§ **EXCERPTED TEXT**:

begin

Let $(\Omega, \mathcal{A}, P)$ be a probability space and $\mathcal{E}_i\subset \mathcal{A},\ \forall i\in I$. If $(\mathcal{E}_i \cup \{\emptyset\})$ is $\cap$-stable, then

$(\mathcal{E}_i)_{i\in I}\text{ independent} \Leftrightarrow\left (\sigma(\mathcal{E}_i)\right )_{i\in I}\text{ independent}$

Every proof I have seen is quite long, so I am not sure if mine is correct.

For my proof I use the principle of good sets and the $\pi$-$\lambda$ theorem.

Let $\mathcal{G}:=\{A\in\sigma(\mathcal{E}_1)\colon P\left (\bigcap_{i\in I\setminus{\{1\}}}(E_i)\cap A \right )=\prod_{i\in I\setminus{\{1\}}}P(E_i)\cdot P(A),\ E_i\in \mathcal{E}_i\ \forall i\in I\setminus{\{1\}}\}$

Since $\mathcal{E}_1\subset \mathcal{G}$, if I can show that $\mathcal{G}$ is a $\lambda$-system, I have by the $\pi$-$\lambda$ theorem that $\sigma(E_1),(\mathcal{E}_i)_{i\in I\setminus{\{1\}}}$ are independent. This I want to repeat for every $ \sigma(E_i)$ from which the conclusion follows.

Thus, the only thing I need to show now is that $\mathcal{G}$ is a $\lambda$-system.

end

§ **PROVIDED DATA**:
begin

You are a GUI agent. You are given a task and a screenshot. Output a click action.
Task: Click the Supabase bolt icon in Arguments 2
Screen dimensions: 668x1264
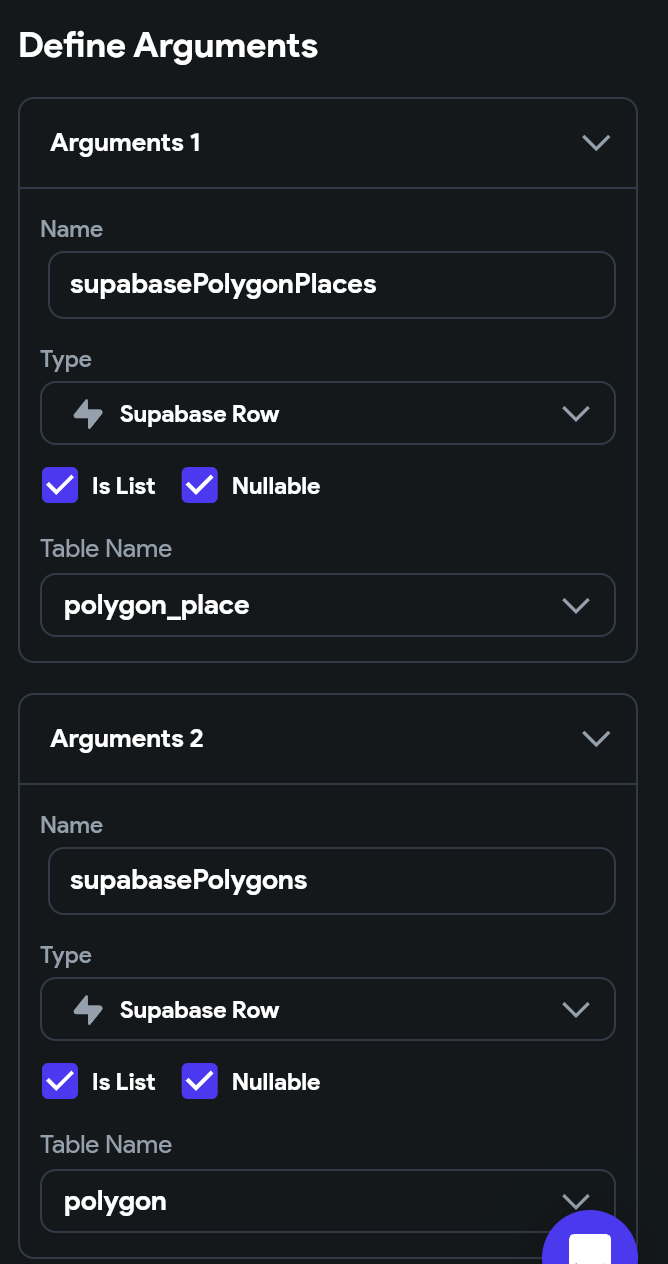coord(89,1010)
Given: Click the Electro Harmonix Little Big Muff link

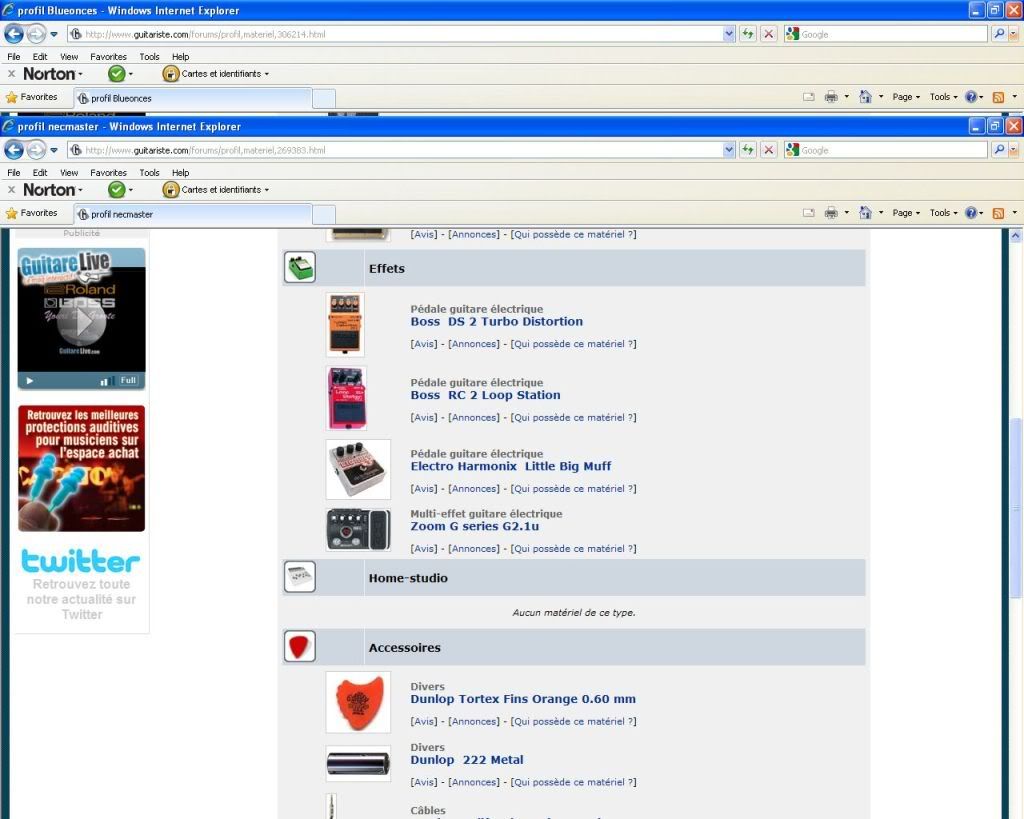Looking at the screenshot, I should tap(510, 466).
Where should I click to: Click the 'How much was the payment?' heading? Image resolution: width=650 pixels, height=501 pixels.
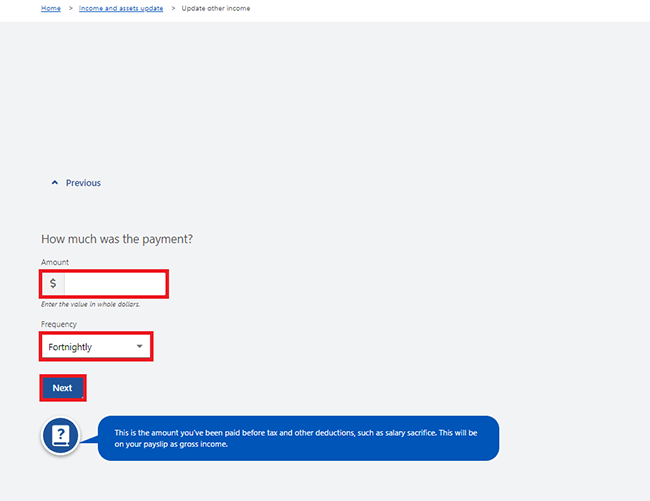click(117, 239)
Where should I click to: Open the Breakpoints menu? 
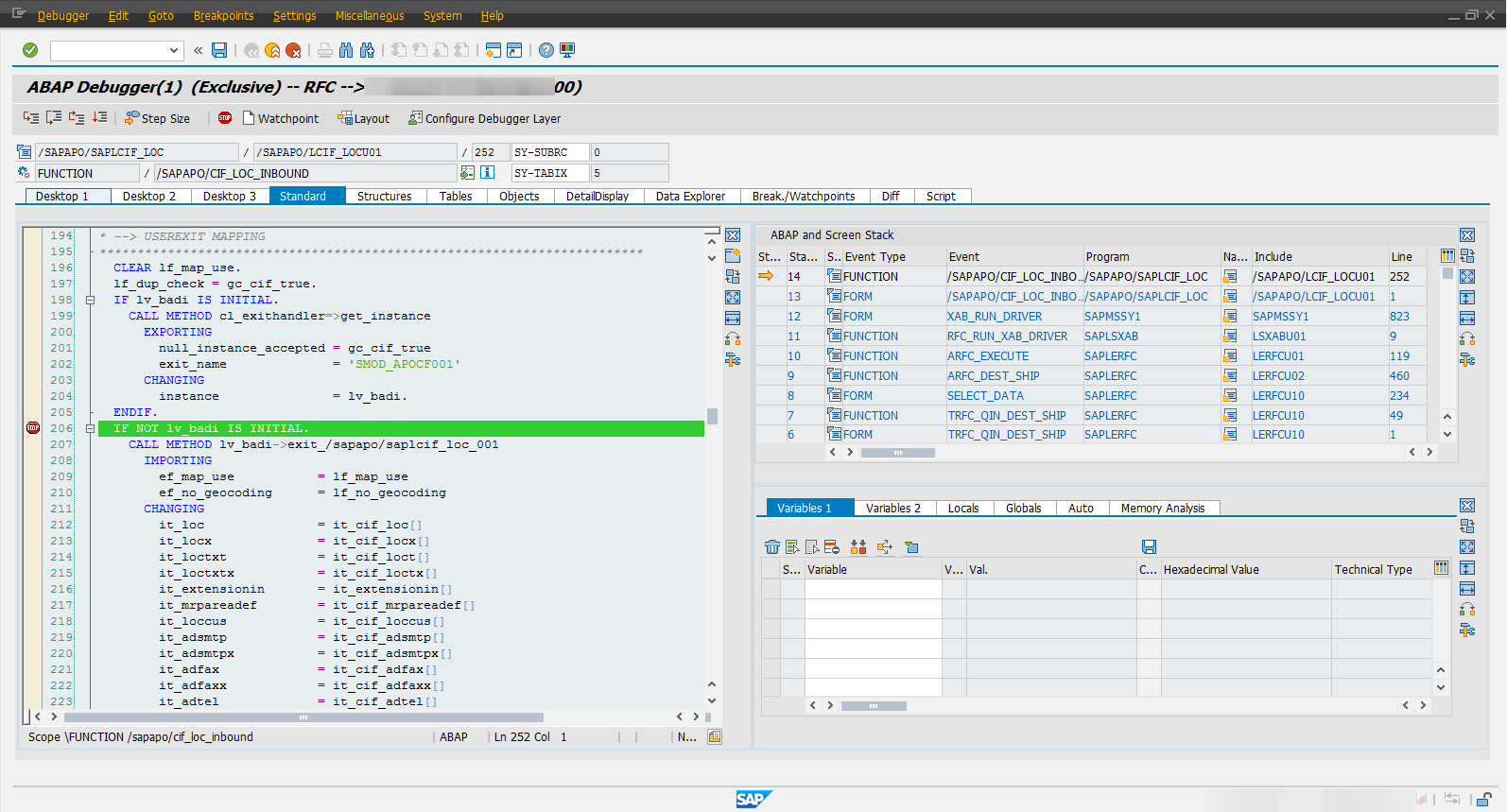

end

§ **EXERCISE A**:
Update the listing from its first line through the line containing "Looking at the", replacing "Screen dimensions" with "Screen size" and changing nothing else. Leave the pictures out.
§ **EXERCISE B**:
Go on with the text about independence of generated σ-algebras from where it stops.

§ **REPLY A**:
You are a GUI agent. You are given a task and a screenshot. Output a click action.
Task: Click the Supabase bolt icon in Arguments 2
Screen size: 668x1264
coord(89,1010)
Given: Click the Electro Harmonix Little Big Muff link

Looking at the screenshot, I should tap(510, 466).

§ **REPLY B**:
First axiom ($\Omega\in\mathcal{G}):$ I will not show this, as it immediately follows.

Second axiom ($A,B\in\mathcal{G}, A\subset B$ then $B\setminus A\in\mathcal{G}$):

$P\left (\bigcap_{i\in I\setminus\{1\}}E_i\cap(B\setminus A)\right)=P\left (\bigcap_{i\in I\setminus\{1\}}E_i\cap(B\cap A^c)\right)=\prod_{i\in I\setminus\{1\}}P(E_i)P(A^c)P(B)=\prod_{i\in I\setminus\{1\}}P(E_i)P(B\setminus A)$

This follows from the fact (would even follow immediately) that if sets are independent, their complement and every combination of taking complement are independent, too.

Third axiom ($\bigcup_{n\in\mathbb{N}}A_n\in\mathcal{G}$ for any disjoint sets $A_1,...\in\mathcal{G}$):

$P\left ((\bigcap_{i\in I\setminus\{1\}}E_i)\cap(\dot\bigcup_{n\in\mathbb{N}}A_n)\right) = P\left (\dot\bigcup_{n\in \mathbb{N}}\left (\bigcap_{i\in I\setminus\{1\}}E_i\right) \cap A_n \right) \\ =\sum_{n\in \mathbb{N}}\prod_{i\in I\setminus\{1\}}P(E_i)P(A_n)=\prod_{i\in I\setminus\{1\}}P(E_i)\cdot \left( \sum_{n\in \mathbb{N}}P(A_n)\right)\\ =\prod_{i\in I\setminus\{1\}}P(E_i)P(\dot\bigcup_{n\in\mathbb{N}}A_n)$

where I have only used distributivity between intersection and union and that $\sigma$-additivity.


1 Answer 1


Your proof is almost correct. At first, note that $I$ can be an infinite set. Therefore you need to start with fixing a finite subset $J \subset I$. For a fixed $J = \{i_1,\ldots,i_m\}$ you start with your first step.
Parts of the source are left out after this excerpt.